*Records for this exercise*:

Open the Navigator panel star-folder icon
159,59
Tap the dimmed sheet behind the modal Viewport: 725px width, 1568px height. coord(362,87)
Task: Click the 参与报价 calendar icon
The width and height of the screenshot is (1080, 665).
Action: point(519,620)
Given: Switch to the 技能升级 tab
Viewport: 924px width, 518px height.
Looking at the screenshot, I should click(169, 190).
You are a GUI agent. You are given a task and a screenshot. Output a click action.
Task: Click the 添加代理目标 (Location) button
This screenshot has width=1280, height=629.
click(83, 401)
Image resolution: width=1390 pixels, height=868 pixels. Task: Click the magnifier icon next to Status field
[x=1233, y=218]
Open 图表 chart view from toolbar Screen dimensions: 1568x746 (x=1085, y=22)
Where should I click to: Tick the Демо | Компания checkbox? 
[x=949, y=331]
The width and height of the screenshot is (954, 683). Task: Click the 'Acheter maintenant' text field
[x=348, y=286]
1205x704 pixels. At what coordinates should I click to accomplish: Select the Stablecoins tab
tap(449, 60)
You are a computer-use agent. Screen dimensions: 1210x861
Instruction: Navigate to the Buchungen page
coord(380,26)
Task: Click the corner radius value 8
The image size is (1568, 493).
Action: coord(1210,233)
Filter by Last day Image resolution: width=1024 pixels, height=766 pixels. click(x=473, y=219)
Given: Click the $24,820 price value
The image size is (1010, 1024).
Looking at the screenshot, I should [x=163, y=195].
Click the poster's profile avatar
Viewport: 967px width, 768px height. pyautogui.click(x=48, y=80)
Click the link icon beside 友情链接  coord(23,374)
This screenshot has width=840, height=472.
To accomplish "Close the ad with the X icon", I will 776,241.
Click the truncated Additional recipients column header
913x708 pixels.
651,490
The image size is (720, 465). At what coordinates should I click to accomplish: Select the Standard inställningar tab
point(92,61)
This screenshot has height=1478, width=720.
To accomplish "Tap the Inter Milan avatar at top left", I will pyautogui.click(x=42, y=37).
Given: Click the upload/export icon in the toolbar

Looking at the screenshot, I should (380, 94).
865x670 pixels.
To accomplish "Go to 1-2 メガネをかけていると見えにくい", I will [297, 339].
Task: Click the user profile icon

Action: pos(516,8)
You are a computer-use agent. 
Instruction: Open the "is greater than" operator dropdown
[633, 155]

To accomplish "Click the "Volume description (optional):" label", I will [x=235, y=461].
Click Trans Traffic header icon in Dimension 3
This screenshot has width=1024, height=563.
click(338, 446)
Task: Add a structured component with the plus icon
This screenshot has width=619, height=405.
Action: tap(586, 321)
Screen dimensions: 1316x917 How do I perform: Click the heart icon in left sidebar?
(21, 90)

*Task to complete*:
Repeat each entry above, matching every line exactly.

*Reply to the task*:
Open the Navigator panel star-folder icon
159,59
Tap the dimmed sheet behind the modal Viewport: 725px width, 1568px height. coord(362,87)
Task: Click the 参与报价 calendar icon
The width and height of the screenshot is (1080, 665).
Action: point(519,620)
Given: Switch to the 技能升级 tab
Viewport: 924px width, 518px height.
Looking at the screenshot, I should click(169, 190).
You are a GUI agent. You are given a task and a screenshot. Output a click action.
Task: Click the 添加代理目标 (Location) button
This screenshot has width=1280, height=629.
click(83, 401)
Image resolution: width=1390 pixels, height=868 pixels. Task: Click the magnifier icon next to Status field
[x=1233, y=218]
Open 图表 chart view from toolbar Screen dimensions: 1568x746 (x=1085, y=22)
Where should I click to: Tick the Демо | Компания checkbox? 
[x=949, y=331]
The width and height of the screenshot is (954, 683). Task: Click the 'Acheter maintenant' text field
[x=348, y=286]
1205x704 pixels. At what coordinates should I click to accomplish: Select the Stablecoins tab
tap(449, 60)
You are a computer-use agent. Screen dimensions: 1210x861
Instruction: Navigate to the Buchungen page
coord(380,26)
Task: Click the corner radius value 8
The image size is (1568, 493).
Action: coord(1210,233)
Filter by Last day Image resolution: width=1024 pixels, height=766 pixels. click(x=473, y=219)
Given: Click the $24,820 price value
The image size is (1010, 1024).
Looking at the screenshot, I should [x=163, y=195].
Click the poster's profile avatar
Viewport: 967px width, 768px height. pyautogui.click(x=48, y=80)
Click the link icon beside 友情链接  coord(23,374)
This screenshot has width=840, height=472.
To accomplish "Close the ad with the X icon", I will 776,241.
Click the truncated Additional recipients column header
913x708 pixels.
651,490
The image size is (720, 465). At what coordinates should I click to accomplish: Select the Standard inställningar tab
point(92,61)
This screenshot has height=1478, width=720.
To accomplish "Tap the Inter Milan avatar at top left", I will pyautogui.click(x=42, y=37).
Given: Click the upload/export icon in the toolbar

Looking at the screenshot, I should (380, 94).
865x670 pixels.
To accomplish "Go to 1-2 メガネをかけていると見えにくい", I will [297, 339].
Task: Click the user profile icon

Action: pos(516,8)
You are a computer-use agent. 
Instruction: Open the "is greater than" operator dropdown
[633, 155]

To accomplish "Click the "Volume description (optional):" label", I will [x=235, y=461].
Click Trans Traffic header icon in Dimension 3
This screenshot has width=1024, height=563.
click(338, 446)
Task: Add a structured component with the plus icon
This screenshot has width=619, height=405.
Action: tap(586, 321)
Screen dimensions: 1316x917 How do I perform: Click the heart icon in left sidebar?
(21, 90)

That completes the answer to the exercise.